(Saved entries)
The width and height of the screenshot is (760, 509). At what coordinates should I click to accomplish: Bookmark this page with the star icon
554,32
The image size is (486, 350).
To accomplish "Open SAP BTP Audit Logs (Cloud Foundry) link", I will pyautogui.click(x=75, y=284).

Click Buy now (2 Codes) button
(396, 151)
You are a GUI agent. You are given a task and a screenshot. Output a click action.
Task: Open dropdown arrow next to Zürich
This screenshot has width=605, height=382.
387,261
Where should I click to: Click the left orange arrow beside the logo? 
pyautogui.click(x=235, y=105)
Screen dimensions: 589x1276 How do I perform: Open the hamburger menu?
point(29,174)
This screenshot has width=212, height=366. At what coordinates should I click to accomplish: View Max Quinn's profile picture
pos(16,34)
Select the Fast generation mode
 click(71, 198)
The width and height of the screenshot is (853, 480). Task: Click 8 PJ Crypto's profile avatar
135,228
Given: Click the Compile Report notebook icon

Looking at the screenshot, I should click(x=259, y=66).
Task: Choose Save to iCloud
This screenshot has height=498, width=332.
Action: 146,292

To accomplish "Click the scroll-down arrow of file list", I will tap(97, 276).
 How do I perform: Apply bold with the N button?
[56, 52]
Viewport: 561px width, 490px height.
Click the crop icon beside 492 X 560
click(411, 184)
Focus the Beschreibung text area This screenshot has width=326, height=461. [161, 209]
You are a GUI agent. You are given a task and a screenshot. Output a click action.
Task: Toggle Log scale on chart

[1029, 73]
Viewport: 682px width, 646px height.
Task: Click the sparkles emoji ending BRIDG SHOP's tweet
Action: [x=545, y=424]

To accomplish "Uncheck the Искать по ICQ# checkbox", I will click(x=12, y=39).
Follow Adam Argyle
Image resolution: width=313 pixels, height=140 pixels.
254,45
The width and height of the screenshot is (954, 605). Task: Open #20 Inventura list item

## [Task description]
In the records above, some lines may contain the word "list"; copy every one of them.

## [Result for this exercise]
To accomplish "Click the scroll-down arrow of file list", I will tap(97, 276).
The width and height of the screenshot is (954, 605). Task: Open #20 Inventura list item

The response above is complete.